Now at this point, many of you are probably justifiably scratching your
heads. You're wondering, you know, why is this
useful. It doesn't seem like this is what we
wanted. The objection, to this result being that the furthest in the future
algorithm is clairvoyant. Its very definition assumes that you know the
future, it assumes that at the moment that you have to make an eviction you're
aware of when each of the pieces data in the cache will be requested next.
But if you think for a minute about the motivating applications for sudding the
ultimate caching problem, this assumption simply doesn't hold, you simply do not
know the future, you simply do not know when each of the pieces of data in your
cache will be requested next. So this algorithm is not defined, it is
unimplementable. Despite that, this is still an extremely
useful result to know. Why.
Well, two reasons. First of all, this unimplementable
algorithm can never the less, serve as a guide line for practical.
Implementable algorithms. For example it naturally motivates the
LRU or least recently used caching algorithm.
So what you do in the LRU algorithm is that instead of looking forward in the
future, which you can't do generally, you look in the past.
And you say, well, let me guess that whatever's been requested recently, will
be requested again soon. Whatever hasn't been request been
requested for a long time, will continue to not be requested for a long time.

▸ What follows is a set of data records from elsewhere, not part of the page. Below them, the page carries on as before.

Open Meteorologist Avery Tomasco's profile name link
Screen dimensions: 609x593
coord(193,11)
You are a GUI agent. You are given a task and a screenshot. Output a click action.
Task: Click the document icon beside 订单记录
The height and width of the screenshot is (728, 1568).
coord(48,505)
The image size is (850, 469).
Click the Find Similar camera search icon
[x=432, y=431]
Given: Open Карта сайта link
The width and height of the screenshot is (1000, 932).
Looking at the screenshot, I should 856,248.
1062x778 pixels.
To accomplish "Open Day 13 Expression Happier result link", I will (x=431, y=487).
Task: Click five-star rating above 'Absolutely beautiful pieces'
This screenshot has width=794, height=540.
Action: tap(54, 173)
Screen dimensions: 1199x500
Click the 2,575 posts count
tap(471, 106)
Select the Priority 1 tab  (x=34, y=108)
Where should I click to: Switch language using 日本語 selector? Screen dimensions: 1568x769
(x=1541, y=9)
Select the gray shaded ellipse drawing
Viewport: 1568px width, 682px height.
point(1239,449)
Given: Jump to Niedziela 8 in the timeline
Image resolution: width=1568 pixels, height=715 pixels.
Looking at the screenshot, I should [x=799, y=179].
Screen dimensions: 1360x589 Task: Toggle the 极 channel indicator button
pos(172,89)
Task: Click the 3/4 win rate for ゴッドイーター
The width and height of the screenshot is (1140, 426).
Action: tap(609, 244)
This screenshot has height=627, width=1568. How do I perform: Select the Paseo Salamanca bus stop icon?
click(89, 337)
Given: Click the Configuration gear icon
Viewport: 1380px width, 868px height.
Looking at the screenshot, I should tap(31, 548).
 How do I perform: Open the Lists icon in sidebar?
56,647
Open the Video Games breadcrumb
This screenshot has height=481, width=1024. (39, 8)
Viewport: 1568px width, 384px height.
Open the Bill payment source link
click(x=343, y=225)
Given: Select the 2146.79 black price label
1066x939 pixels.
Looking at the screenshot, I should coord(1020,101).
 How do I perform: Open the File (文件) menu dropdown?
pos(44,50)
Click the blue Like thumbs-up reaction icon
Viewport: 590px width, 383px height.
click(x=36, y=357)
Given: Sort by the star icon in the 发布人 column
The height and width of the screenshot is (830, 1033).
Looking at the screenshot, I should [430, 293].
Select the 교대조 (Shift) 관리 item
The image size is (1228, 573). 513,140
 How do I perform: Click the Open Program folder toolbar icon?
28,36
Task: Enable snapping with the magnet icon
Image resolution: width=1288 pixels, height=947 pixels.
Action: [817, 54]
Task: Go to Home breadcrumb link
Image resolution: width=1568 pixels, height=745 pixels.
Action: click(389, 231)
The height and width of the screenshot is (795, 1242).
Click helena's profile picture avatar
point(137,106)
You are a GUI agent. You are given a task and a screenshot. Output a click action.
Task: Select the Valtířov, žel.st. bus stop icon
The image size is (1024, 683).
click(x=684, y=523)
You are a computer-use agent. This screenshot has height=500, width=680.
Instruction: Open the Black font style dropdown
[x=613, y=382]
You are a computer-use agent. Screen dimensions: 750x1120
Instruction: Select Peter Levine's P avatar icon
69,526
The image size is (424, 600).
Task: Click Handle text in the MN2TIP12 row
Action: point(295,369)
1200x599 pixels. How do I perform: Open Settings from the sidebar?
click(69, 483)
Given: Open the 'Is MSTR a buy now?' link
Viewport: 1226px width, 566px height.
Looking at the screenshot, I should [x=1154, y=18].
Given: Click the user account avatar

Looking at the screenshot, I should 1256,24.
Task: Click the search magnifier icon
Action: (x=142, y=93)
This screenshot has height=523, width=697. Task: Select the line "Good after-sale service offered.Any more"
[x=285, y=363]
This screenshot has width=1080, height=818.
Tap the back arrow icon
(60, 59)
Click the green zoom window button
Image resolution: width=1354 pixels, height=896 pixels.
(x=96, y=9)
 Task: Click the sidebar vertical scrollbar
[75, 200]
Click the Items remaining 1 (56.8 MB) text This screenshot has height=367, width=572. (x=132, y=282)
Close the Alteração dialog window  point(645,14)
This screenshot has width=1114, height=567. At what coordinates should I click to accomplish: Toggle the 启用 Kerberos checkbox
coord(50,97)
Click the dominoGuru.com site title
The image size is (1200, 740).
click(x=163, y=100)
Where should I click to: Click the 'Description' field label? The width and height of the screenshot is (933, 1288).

So, that sets as a proxy for the piece of data that's going to be referenced the
furthest down the future, you look for the one that was most recently referenced
the furthest back in the past. So that's the LRU algorithm.
And as long as data exhibits what's called locality of reference,
meaning whatever's being requested a lot in the recent past is also going to be
what's requested in the near future. Then LRU is going to approximate furthest
in the future. And indeed, LRU is in many applications,
the gold standard amongst practical implementable caching algorithms.
The second reason this theorem is useful in practice is because it served as an
idealized benchmark. A hypothetical perfect scenario against
which you can compare your latest and greatest cashing hereistic.
So for example, maybe you have a caching application and you start by implementing
the LRU least recently used caching algorithm and then as a sanity check you
probably want to go back later once you have hindsight you look at the last few
days of traces of logs of page requests and you say, how well did we do.
Let's look at how well our caching algorithm LRU did.
And let's look at how well we would have done had we known the future.
And hopefully, you're just a few percent away.
And then you can conclude that, yes indeed, the data seem to have locality
reference. Yes indeed, LRU is doing almost as well
as if we know the future, and we can proceed.
On the other hand, if you go back through the last few days of logs, and you find
that your caching algorithm is doing much worse than furthest in the future, then
it's back to the drawing board with respect to your caching algorithm.
You should work harder, understand the data better, and come up with a smarter
heuristic. So for almost all of the greedy
algorithms that we cover in this course, I'm going to explain to you why they are
correct. I'm going to prove it rigorously.
this algorithm is an exception. I'm actually not going to prove this
theorem for you. the way it works is by what's called an
exchange argument. So again, you may not have seen any
examples, but you will soon. but the exchange argument to prove the
latter result, as far as I know it's pretty tricky, believe it or not.
Even though the algorithm is natural, you might think this result feels a little
self-evident. Try to prove it rigorously.
Not easy. Not easy at all.
Indeed if you look at a textbook and say operating systems or a field like that,
generally you'll see a description of this algorithm.
You'll see the claim that it's optimal but you won't find the proof.
some algorithms textbooks, for example Algorithm Design by Kleinberg and Tardos,
do include the proof of this theorem. Those of you that are interested, I
challenge you to prove it yourself without looking it up on the web or in a
textbook. I think if you try to prove it you'll
appreciate the subtleties that come up in understanding whether greedy algorithms
are correct or not. In the best case scenario, I would love.
Love to see, a simple proof of this theorem, something that I could explain
in a class like this, in say five minutes or less,
that would be amazing.